New machine learning model achieves breakthrough in heart disease prediction with over 95% accuracy

By Pooja Toshniwal PahariaApr 5 2024Reviewed by Lily Ramsey, LLM

In a recent study published in Scientific Reports, researchers developed a machine learning-based heart disease prediction model (ML-HDPM) that uses various combinations of information and numerous recognized categorization methods.

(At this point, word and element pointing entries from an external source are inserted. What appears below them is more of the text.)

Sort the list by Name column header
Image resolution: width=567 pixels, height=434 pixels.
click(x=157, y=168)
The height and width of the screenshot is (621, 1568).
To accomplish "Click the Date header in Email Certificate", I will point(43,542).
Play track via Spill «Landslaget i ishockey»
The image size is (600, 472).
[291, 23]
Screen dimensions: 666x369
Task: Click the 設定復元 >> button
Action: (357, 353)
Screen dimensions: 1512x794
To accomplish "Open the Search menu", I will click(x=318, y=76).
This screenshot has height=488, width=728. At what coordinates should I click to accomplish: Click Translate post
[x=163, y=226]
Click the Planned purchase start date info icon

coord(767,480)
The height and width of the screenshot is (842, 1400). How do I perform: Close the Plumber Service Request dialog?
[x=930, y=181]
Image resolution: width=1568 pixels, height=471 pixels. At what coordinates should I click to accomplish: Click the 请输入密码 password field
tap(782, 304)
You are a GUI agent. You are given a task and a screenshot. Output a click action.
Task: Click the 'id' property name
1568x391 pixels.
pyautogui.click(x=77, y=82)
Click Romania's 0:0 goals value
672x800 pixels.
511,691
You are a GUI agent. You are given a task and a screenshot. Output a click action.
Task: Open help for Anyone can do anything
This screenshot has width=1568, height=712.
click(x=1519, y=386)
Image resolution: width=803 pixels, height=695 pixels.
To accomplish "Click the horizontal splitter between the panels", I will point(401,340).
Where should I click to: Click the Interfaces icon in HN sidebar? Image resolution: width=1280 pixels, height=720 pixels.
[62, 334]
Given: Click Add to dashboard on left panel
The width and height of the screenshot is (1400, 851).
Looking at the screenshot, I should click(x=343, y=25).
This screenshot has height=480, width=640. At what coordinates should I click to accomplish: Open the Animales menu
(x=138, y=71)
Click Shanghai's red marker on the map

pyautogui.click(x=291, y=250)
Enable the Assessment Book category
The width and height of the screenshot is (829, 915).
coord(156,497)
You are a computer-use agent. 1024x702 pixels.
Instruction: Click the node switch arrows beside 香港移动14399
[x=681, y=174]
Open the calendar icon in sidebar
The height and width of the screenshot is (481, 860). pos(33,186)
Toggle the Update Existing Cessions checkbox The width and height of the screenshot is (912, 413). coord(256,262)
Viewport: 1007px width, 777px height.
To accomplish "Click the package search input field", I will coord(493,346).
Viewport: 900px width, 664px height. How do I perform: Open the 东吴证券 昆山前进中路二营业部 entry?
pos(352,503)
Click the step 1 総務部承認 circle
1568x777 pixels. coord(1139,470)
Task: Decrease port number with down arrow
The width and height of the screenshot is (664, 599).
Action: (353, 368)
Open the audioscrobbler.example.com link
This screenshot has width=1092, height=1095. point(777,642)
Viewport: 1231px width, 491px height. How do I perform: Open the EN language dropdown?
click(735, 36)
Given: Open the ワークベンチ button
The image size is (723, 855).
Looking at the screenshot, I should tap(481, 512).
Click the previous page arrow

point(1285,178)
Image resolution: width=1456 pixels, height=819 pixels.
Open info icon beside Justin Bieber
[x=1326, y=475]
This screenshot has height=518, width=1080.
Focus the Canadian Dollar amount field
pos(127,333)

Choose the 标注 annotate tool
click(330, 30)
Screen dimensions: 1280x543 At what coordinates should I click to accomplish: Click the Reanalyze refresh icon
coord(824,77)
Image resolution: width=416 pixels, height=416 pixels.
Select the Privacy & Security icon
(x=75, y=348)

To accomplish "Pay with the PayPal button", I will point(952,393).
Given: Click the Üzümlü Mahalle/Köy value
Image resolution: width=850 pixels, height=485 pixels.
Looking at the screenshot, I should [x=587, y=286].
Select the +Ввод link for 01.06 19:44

Study: Comprehensive evaluation and performance analysis of machine learning in heart disease prediction. Image Credit: Summit Art Creations/Shutterstock.com

Background

Heart disease is a worldwide health risk that healthcare professionals must evaluate and treat with medical examinations, advanced imaging techniques, and diagnostic procedures. Promoting heart-healthy practices and early diagnosis can help minimize cardiovascular disease incidence and enhance overall health.

Current approaches such as machine learning, deep learning, and sensor-based data collection produce promising findings but have limitations such as uneven diagnostic accuracy and overfitting.

The proposed approaches use modern technology and feature selection procedures to enhance heart disease diagnosis and prognosis.

About the study

In the current study, researchers built the ML-HDPM model for accurate cardiac disease prediction.

The researchers used the Cleveland database, the Switzerland database, the Long Beach database, and the Hungary database to obtain cardiovascular data. They pre-processed clinical data followed by feature selection, feature extraction, cluster-based oversampling, and classification.

They used training data to fit the model with the feature set, compute importance scores, and remove the lowest feature scores to achieve the desired feature.

The genetic algorithm (GA) comprised population initialization, selection, crossover, and mutation to determine if the termination criterion was satisfied.

The researchers undersampled raw data samples with majority labels and clustered samples with minority labels to merge the training set and perform synthetic minority over-sampling (SMOTE) to generate model output.

The model selects relevant features using the recursive feature elimination method (RFEM) and the genetic algorithm (GA), which improves the model's resilience. Techniques such as the under-sampling clustering oversampling technique (USCOM) correct data imbalances.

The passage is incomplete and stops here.